The thing is, I get the impression people forget that writing is hard. Ironically, some of those people choose not to write and occasionally scoff at those of us who have chosen to study it in college. 

Some day I'll have to write a post about how irritating it is to have what I do dismissed as 'easy' in one breath and deemed the most horrific form of homework known to man in the next. But today, that's not the point.

Fellow English majors, college seems hellbent on destroying our love of writing by forcing us to write essays and when we do write creatively, we have to take criticisms for it.

Now, I think workshop is an incredibly valuable tool for a writer. We get too close to our own writing and we need advice. But the trouble with workshops is that they are only as good as the people in them. Not every creative writing class is going to have writers at your level or, preferably, above your level, to give you good critiques and pointers. Believe me, I know. 

But I have a thick skin when it comes to my writing because by the time I got to workshops, I had written enough that I knew my general weaknesses. I also knew enough about writing stories to know what was good criticism (and by good I mean useful) and what was just stupid.

It can be hard when you're used to writing because you love it to suddenly have your work picked apart. So then you get caught between hating writing because you have to write essays and being too afraid to write for fun because you've acquired an internal editor who did not come with a mute button.

I'm here to tell you it's okay that writing is hard. It really is. It's supposed to be hard. If it isn't hard, you aren't pushing yourself and if you don't push yourself you won't get better.

Some parts should get easier. Like basic punctuation (although this seems to be a huge struggle even for college students and is a huge pet peeve of mine. I mean, if you read books you can just learn proper punctuation from that for shit's sake. I digress.)
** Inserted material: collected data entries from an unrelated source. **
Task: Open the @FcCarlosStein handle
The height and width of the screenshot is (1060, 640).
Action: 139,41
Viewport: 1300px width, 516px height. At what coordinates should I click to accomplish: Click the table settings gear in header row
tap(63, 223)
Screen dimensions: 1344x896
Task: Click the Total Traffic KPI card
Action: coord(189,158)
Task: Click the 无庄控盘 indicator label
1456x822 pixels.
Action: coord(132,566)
Some days (more like for short bursts of time), writing will be as easy as breathing but those days are few and far between. Don't sit around waiting for them because writing on all the other days is hard. 

It's okay to write shit. It really is. Seriously. My dad thinks Hemingway got it right with his 'if I write one perfect sentence in a day it was a good day' or whatever it is but this is, in my humble opinion, absolute bullshit. That's like doing one squat on leg day with perfect form and thinking that will do anything for your booty. 

Write a lot. Write stupid shit that you cringe to look at it. Write some halfway decent shit that you get a few good things out of. Write mediocre crap that you can make better. Write a decent poem so you can borrow the two really good images for a different piece. Write all that because somewhere in between all that, you'll write that one line. That one amazing, unbelievable line. The one that when you read again, you can't believe that you wrote. 

It won't happen often but I promise you, it will happen. But you have to do the work. Like with squats. You have to do a lot of them, probably with less than perfect form, for a long time (weeks) before you see any results. 

Tomorrow is leg day, in case you were wondering why I am so fixated on squats. 

Back to writing. Yeah, it's hard. Yeah, sometimes it feels like bashing your head into your desk would be productive. Yeah, you question your life choices on a daily basis.

I've always decided to keep going. I've put in too much work in the past eleven years to give up now.

Don't you give up, either. Ever.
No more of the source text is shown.